Press freedom groups are documenting a rise in self-censorship and an increase in criminal cases against journalists. Local online news editors and journalists are complaining of economic hardship and psychological pressure.
Although most of the banned news sites have since obtained the required government license, some have refused to apply and are still blocked–including the 7iber news site. Lina Ejeilat, co-founder and editor-in-chief of 7iber, told me that it “is plain absurd” to seek government permission for a site that’s operated for seven years and has been registered since 2009 with the Ministry of Trade and Industry.
Other editors initially resisted the requirement and kept their sites blocked on principle. Daoud Kuttab, founder of AmmanNet and a recipient of CPJ’s 1996 International Press Freedom Award, and Basil Okour, the founder and chief editor of Jo24, waited until Jordan made commitments to revisit the law as part of a United Nations agreement in October.

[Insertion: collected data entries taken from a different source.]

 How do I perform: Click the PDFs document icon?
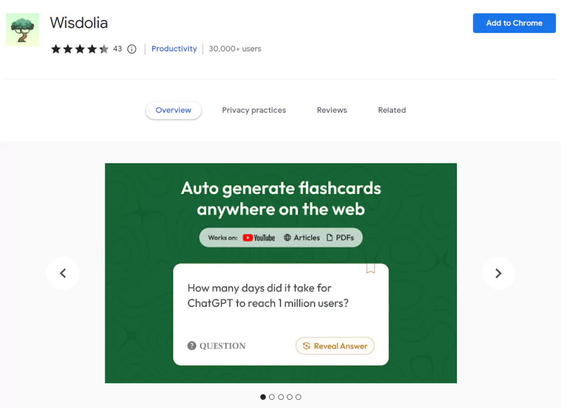click(x=329, y=238)
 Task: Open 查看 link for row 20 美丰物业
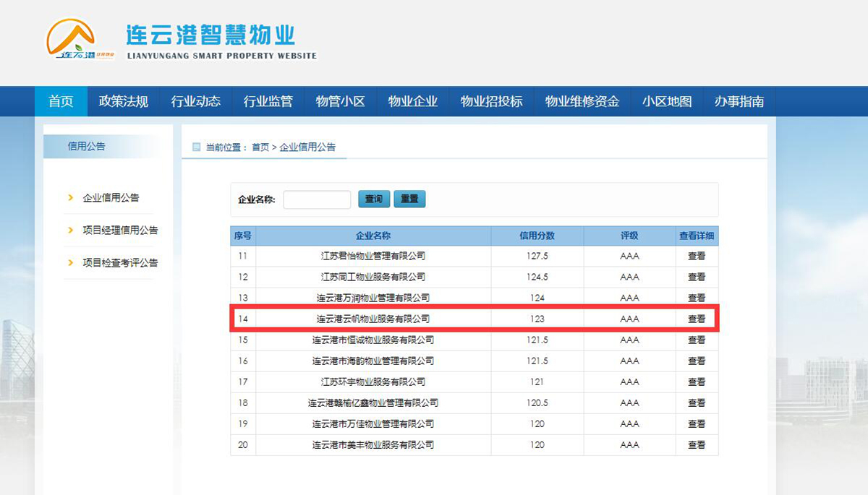pyautogui.click(x=696, y=444)
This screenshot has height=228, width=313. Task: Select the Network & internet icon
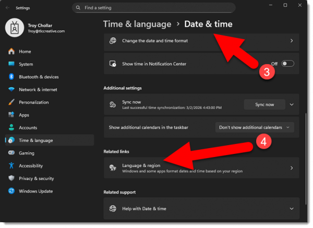coord(11,90)
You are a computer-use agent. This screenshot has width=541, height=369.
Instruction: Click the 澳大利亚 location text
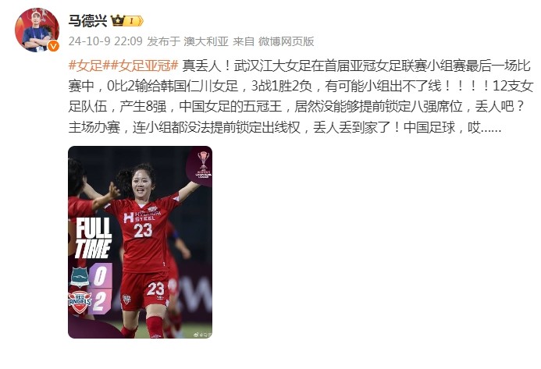point(206,41)
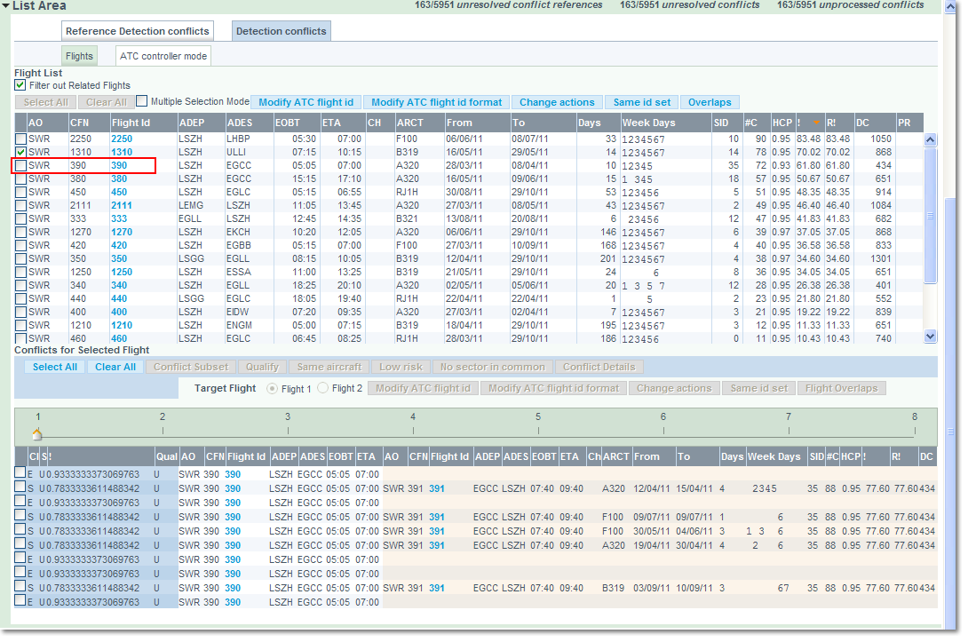Open the Flights sub-tab
Image resolution: width=968 pixels, height=642 pixels.
pos(79,56)
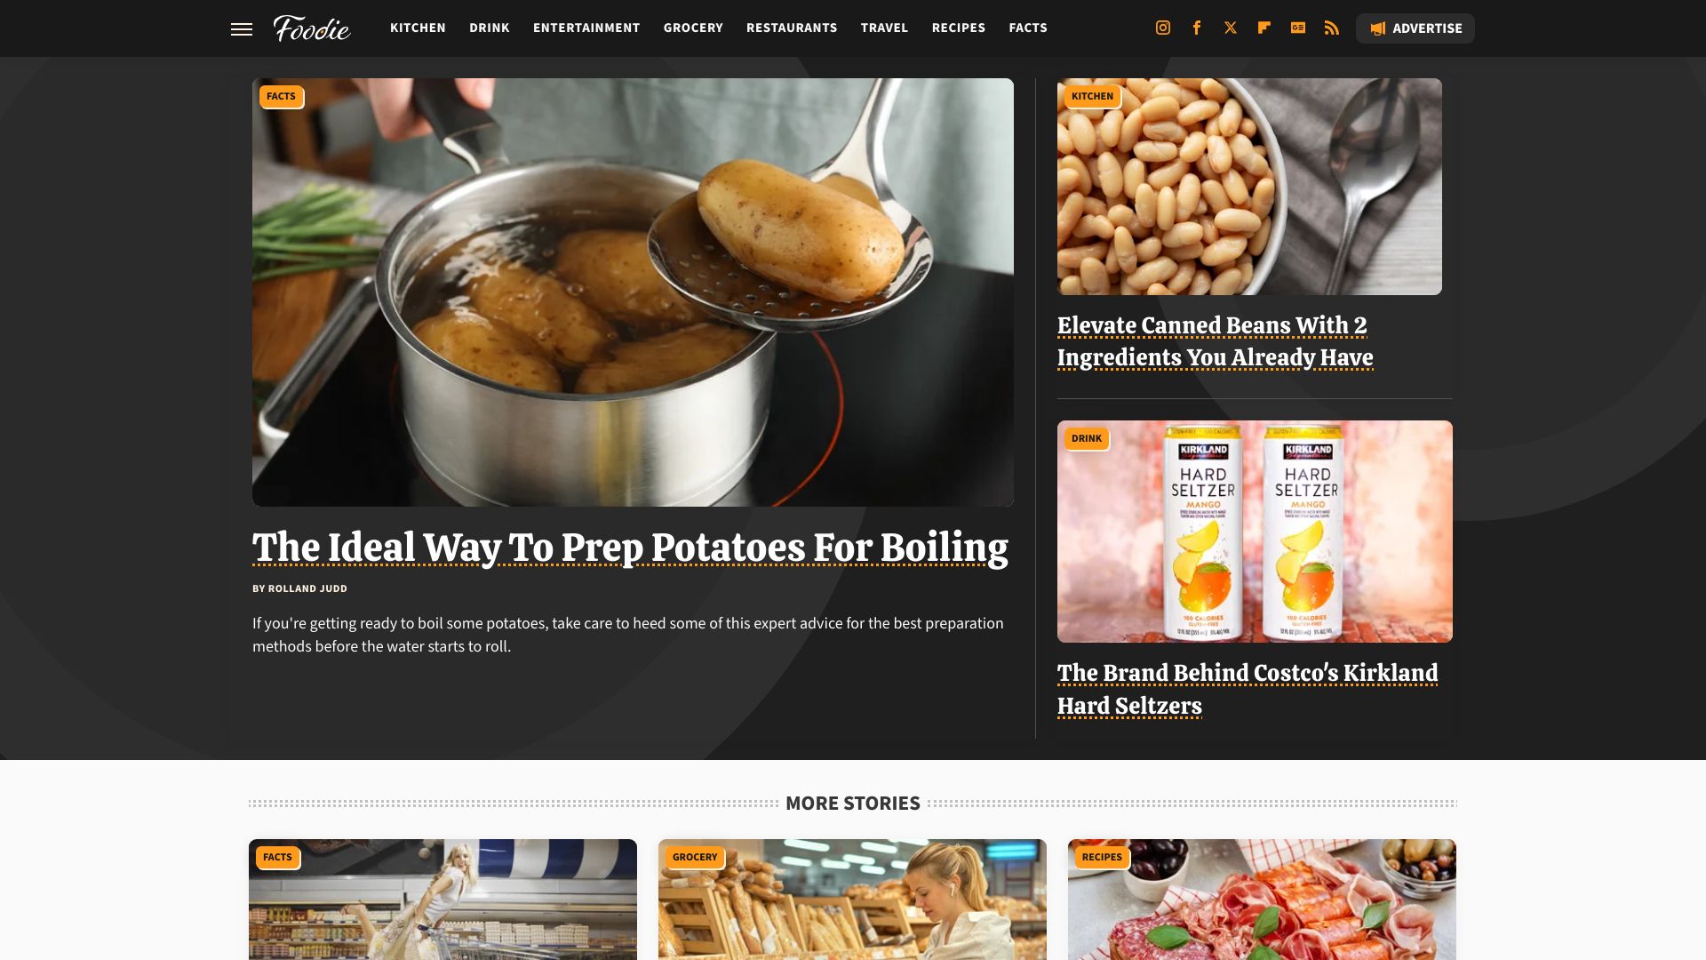Read The Ideal Way To Prep Potatoes article
Viewport: 1706px width, 960px height.
(x=630, y=548)
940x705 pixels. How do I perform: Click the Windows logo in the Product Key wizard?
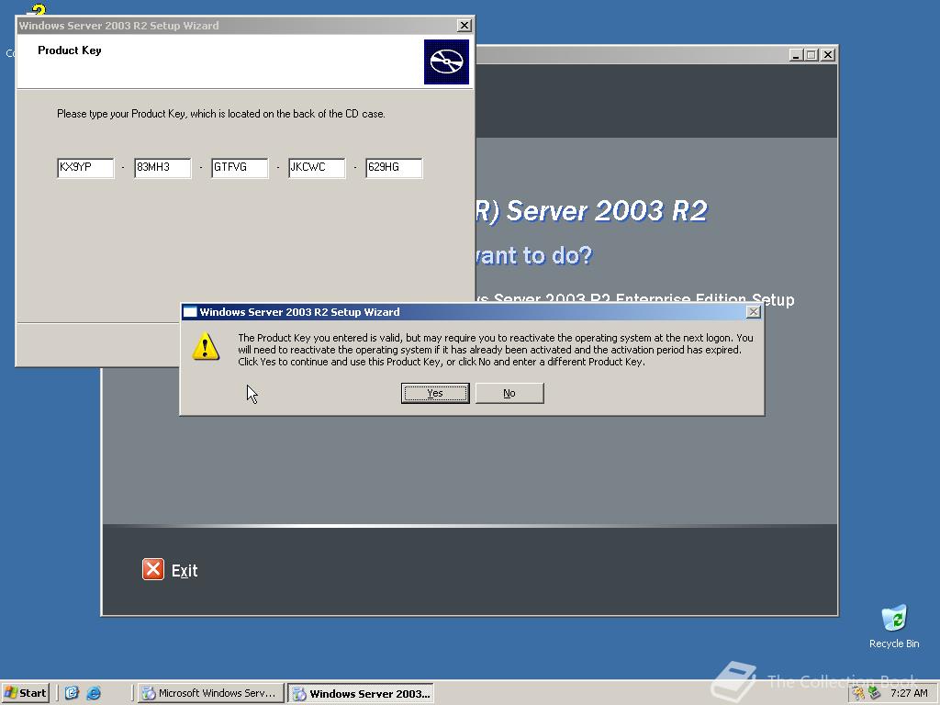pos(446,62)
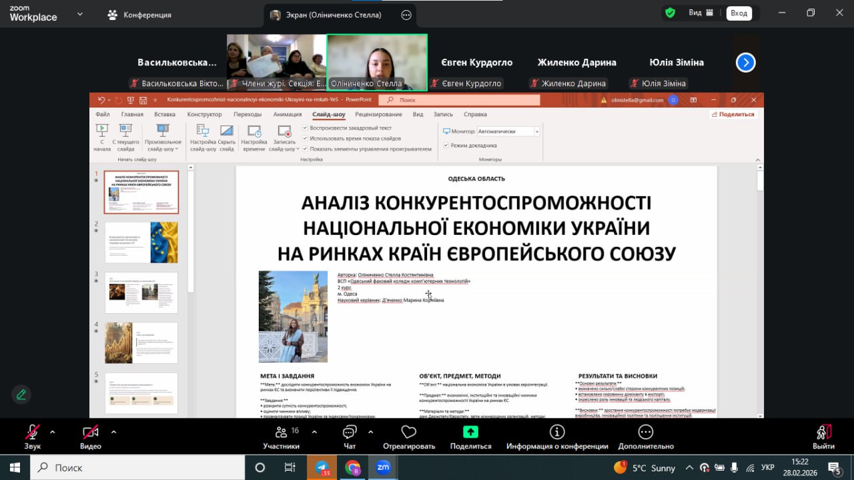This screenshot has height=480, width=854.
Task: Open Информация о конференции info icon
Action: coord(556,432)
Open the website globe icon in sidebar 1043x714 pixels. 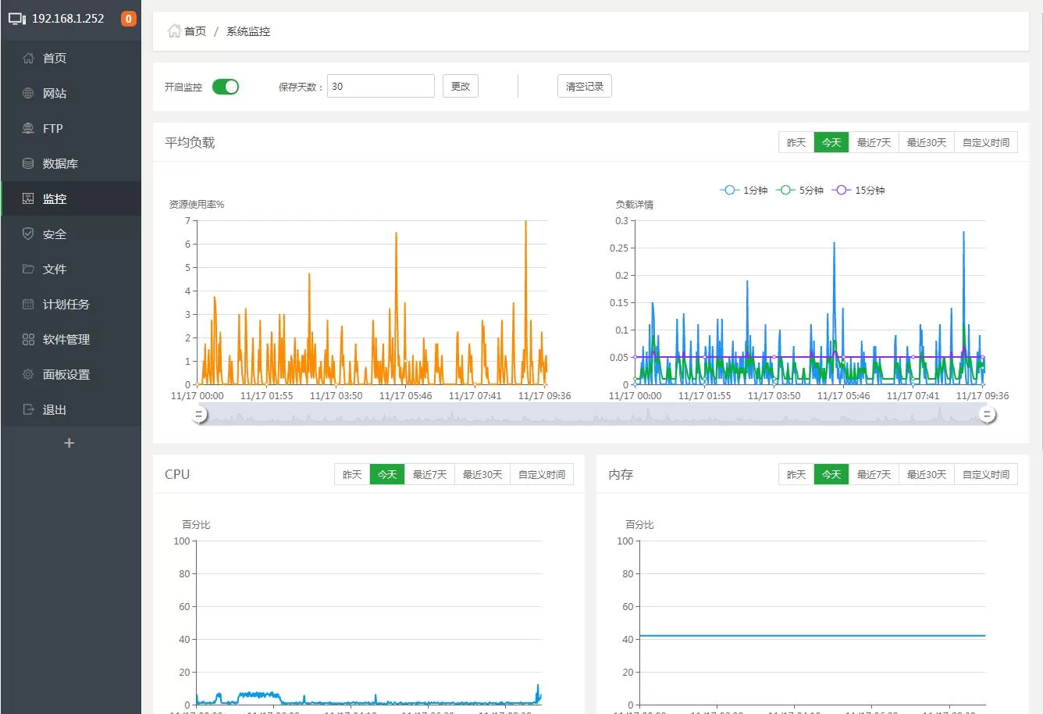(x=28, y=94)
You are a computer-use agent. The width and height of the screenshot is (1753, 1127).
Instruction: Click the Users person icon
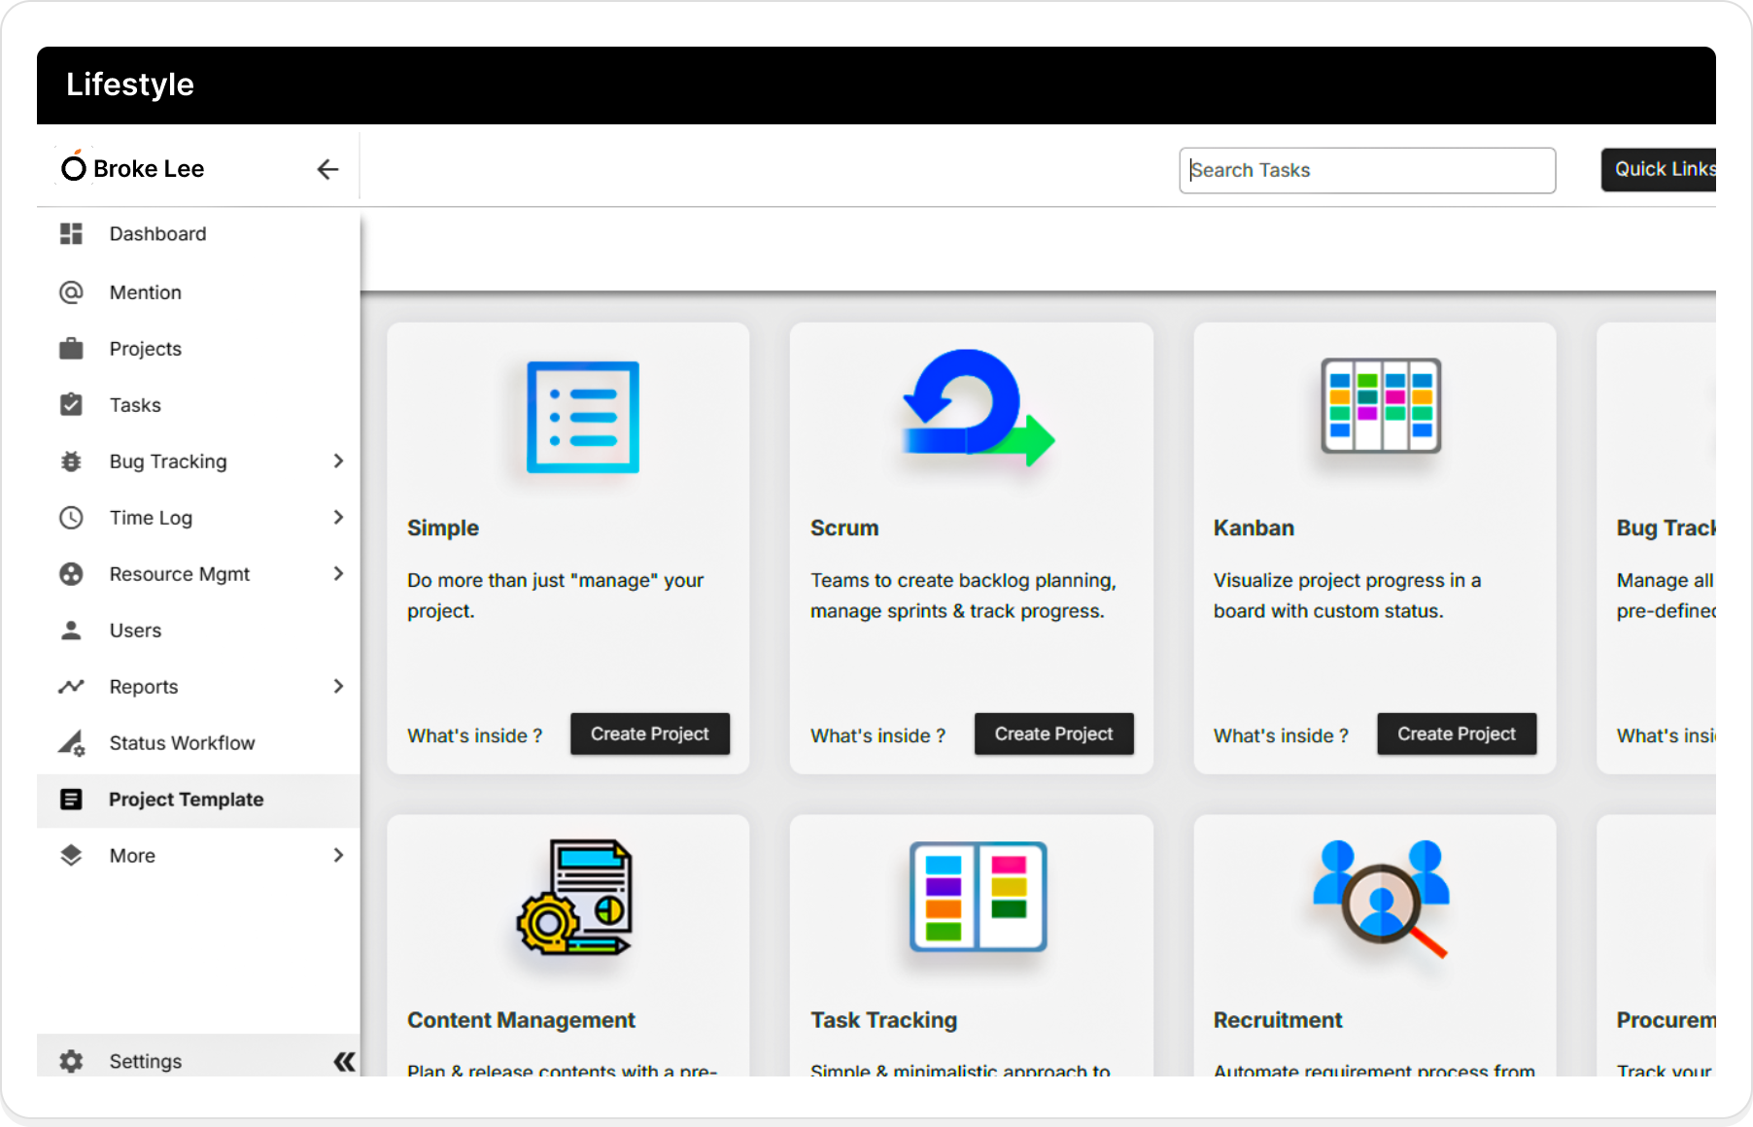click(71, 631)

While the licensing process went smoothly for most sites and without financial fees, the online sites are required under the license to hire an editor from the government-approved journalists’ syndicate, and to archive all their materials for at least six months. They are also held liable for any content and unwanted comments left by readers.
Those seemingly small restrictions are having adverse consequences. Kuttab told me that the website ban has had a chilling effect on news sites that criticized the king and reported on the political opposition’s protests. The prolonged detention of two Jaffra news site journalists–Nidal al-Faraaneh and Amjad Mu’ala–last fall “made it a double whammy,” Kuttab said.
The two journalists, jailed by a military court in September on “national security” charges because of a video post on their website, were released on bail on December 31. As a result of their jail terms, Jordan appeared on CPJ’s imprisoned census last year for the first time since King Abdullah II came to power in 1999.
A self-censorship index compiled by the Jordanian Center for Defending Freedom of Journalists jumped significantly in 2013, and the center’s survey of Jordanian journalists found that 21.3 percent believed that media freedom had retreated dramatically during the year, compared with 14 percent in 2012. Further, the center’s executive director, Nidal Mansour, told me the organization saw an increase in the number of journalists’ legal cases it supported last year.
Okour, the Jo24 editor, was summoned to court for insult charges, shortly after he applied for a license, because he ridiculed a government-allied member of parliament. The political figure had accused Okour and others of twisting the government’s arm by seeking foreign support to reverse the website ban. The case is still pending, according to Okour.
“We faced a lot of psychological pressure,” he told me. “Every time you wrote something you had to expect your professional career to end.”
The restrictions caused several prominent sites to use social media for promoting and sharing their work, since social media didn’t come under the government restrictions. Once it was banned, 7iber was able to reach 30,000 people on social media in a matter of seven hours to let them know how to circumvent the ban through mirror sites and Internet proxies, Ejeilat told me. 7iber had more than 127,000 followers on its Facebook group by mid-May.
However, mirror sites are slower to navigate and circumvention tools are not user-friendly, Kuttab said. Jo24 lost almost half the number of daily visitors and 90 percent of readers’ comments; remaining comments are mostly from anonymous users, according to Okour. In addition, social media traffic won’t replace lost revenue and website readership. “We basically lost our traffic to (Facebook CEO) Mark Zuckerberg,” Kuttab told me.
Journalists are seeking help from the international community to pressure the government to follow the path of industry self-regulation as a framework for the Jordanian press. In 2012, UNESCO worked with the Jordanian government to establish the United Nations Development Assistance Framework 2013-2017 for Jordan. Under this plan, the government agreed to support three components of media reforms: self-regulation, amendments to media regulations, and media professionalism.
But local journalists were disappointed that President Obama did not publicly criticize the country’s reform record when he visited Jordan last year or when King Abdullah visited Washington in February. Catherine Ashton, the European Union foreign policy chief who visited Jordan shortly after the ban, further praised the King for his reform vision.
Jordanian journalists were also unsettled by a government move on World Press Freedom Day. It placed the government’s Department of Press and Publications under Amgad al-Kadi, head of the Audio and Visual Agency, a step that could enforce regulation of online news similar to that of traditional media.
So the government may need a little more push to act on its commitments made under two United Nations processes–the development assistance framework and a human rights monitoring mechanism called Universal Periodic Review. As well, the king has made public promises to reform and revisit Jordan’s Press and Publications Law.
The idea that a not-so-bad country can get away with not-so-bad restrictive measures is unsettling to Jordanian journalists. Okour and other editors called on the international community, including international human rights groups, to do what they can, even if the situation in Jordan is not as bad as its neighbors’. “Restriction is like freedom; an idea that grows and becomes a mindset,” Okour told me. “We need to stop this snowball before it is too late.”